Court Decision Highlights Lack of Protection for Employees’ Religious Needs on the Job

Posted on June 28, 1999 In Press Releases

Today, the Union of Orthodox Jewish Congregations of America, through its Institute for Public Affairs, pointed to a decision of the full panel of the Ninth Circuit U.S. Court of Appeals as the latest instance highlighting the lack of protection for the religious needs of Americans in the workplace.

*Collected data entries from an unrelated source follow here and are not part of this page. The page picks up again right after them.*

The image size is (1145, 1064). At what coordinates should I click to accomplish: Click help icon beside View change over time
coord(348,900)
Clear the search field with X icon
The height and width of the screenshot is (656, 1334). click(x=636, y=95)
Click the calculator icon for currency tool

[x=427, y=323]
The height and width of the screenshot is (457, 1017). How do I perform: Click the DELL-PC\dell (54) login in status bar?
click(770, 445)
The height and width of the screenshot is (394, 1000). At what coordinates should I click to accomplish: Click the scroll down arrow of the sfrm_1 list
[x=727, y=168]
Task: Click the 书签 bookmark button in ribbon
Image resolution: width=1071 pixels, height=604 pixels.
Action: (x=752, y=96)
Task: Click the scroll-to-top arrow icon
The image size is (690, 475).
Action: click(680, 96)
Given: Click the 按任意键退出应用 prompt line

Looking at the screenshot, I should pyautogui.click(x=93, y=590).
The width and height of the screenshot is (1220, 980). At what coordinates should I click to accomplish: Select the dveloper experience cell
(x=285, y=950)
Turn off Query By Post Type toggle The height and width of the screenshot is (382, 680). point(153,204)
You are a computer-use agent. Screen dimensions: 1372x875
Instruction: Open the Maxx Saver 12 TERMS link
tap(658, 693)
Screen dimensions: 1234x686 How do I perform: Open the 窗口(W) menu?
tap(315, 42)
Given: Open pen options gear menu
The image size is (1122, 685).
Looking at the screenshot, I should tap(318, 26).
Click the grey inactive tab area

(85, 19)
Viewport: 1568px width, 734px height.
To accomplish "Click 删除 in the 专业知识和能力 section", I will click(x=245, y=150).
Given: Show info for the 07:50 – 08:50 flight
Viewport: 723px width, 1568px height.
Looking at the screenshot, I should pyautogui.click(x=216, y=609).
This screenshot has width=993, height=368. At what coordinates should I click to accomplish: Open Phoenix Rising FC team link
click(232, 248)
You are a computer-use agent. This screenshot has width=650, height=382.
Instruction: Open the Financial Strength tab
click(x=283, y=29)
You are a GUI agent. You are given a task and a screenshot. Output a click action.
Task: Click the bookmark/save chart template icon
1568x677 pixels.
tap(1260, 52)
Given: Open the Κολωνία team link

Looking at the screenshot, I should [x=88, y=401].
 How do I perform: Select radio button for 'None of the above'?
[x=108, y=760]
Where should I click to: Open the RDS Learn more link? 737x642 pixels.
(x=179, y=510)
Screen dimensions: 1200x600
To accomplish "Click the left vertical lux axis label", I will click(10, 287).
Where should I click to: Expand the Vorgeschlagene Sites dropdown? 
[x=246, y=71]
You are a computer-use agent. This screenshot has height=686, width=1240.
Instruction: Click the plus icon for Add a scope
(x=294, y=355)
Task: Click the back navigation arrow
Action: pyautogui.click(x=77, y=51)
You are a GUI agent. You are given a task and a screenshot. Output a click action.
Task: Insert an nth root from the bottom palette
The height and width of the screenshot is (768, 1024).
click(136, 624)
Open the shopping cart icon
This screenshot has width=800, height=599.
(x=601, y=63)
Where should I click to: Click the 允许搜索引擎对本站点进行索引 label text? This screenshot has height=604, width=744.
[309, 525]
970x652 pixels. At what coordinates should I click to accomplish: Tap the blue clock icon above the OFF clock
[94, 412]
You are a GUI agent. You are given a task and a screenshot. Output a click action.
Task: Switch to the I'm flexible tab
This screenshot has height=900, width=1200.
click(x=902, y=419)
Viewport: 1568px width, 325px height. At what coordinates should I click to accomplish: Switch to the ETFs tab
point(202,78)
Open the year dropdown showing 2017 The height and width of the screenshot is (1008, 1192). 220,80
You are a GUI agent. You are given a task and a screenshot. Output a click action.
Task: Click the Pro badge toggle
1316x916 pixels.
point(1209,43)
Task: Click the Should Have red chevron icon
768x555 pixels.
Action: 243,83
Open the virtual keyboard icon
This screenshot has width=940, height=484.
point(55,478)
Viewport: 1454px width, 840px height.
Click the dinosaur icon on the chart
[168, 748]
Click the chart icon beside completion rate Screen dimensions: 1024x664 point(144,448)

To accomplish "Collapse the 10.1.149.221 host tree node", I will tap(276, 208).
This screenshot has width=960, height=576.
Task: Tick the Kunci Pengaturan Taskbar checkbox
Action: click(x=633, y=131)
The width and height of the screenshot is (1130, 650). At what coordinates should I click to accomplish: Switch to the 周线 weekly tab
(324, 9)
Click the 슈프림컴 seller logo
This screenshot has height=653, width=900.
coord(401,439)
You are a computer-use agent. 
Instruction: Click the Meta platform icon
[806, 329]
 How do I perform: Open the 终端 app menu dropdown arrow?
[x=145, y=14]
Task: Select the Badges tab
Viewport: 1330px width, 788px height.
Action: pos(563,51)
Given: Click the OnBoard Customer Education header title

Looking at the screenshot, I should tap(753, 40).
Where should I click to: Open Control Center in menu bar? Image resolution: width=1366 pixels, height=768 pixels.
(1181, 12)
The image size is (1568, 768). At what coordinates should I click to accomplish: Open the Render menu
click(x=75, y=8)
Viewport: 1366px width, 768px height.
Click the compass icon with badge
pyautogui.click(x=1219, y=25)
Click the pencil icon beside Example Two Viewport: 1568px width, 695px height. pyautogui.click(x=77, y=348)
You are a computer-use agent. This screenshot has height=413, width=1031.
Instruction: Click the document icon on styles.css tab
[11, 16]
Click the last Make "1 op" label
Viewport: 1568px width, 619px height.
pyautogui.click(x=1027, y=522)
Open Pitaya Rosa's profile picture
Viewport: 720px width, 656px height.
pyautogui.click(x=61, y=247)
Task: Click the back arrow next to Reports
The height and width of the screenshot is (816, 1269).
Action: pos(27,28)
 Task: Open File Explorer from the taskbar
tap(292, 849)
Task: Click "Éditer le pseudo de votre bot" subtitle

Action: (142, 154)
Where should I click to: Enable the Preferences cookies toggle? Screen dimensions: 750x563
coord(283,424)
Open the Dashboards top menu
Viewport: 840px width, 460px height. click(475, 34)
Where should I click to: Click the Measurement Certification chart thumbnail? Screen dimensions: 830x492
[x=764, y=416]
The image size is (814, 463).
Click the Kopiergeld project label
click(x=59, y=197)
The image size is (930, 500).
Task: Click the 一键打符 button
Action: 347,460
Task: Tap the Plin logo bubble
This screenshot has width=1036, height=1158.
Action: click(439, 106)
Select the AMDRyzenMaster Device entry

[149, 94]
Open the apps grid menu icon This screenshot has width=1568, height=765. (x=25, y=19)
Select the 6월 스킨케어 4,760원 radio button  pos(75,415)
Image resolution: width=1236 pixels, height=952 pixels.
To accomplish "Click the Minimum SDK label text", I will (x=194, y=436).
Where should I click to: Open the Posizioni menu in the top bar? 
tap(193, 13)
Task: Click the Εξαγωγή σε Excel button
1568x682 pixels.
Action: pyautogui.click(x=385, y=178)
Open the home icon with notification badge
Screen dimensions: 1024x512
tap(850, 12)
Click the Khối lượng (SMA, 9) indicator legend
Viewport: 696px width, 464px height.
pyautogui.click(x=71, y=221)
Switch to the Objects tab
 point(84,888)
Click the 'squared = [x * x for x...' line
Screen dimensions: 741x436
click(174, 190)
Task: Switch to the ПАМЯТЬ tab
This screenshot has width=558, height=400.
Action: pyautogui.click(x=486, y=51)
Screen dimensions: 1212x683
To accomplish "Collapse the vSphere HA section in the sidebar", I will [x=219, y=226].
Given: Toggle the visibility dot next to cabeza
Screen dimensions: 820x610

The federal appellate panel’s decision came in the case of Balint vs. Carson City Sheriff’s Department. The case arises from the request of a Seventh Day Adventist, Lisette Balint, an applicant offered a position with the Carson City Sheriff’s Department that the Department accommodate her religious practice of not working from sundown Friday through Saturday by exempting her from the Department’s seniority-based work-shift assignment system.

The Department refused to accommodate Ms. Balint’s religious needs. Ms. Balint sued the Department under Title VII of the Civil Rights Act for religious discrimination. The district court ruled against Ms. Balint, holding that the Department was not obliged to accommodate her since ignoring the seniority system would constitute an “undue hardship” for the employer.

A three-judge panel of the U.S. Court of Appeals upheld this ruling, holding that a seniority-based work-shift system is, per se, a defense to religious accommodation claims. The entire Court of Appeals for the Ninth Circuit reheard the case and issued its decision last week.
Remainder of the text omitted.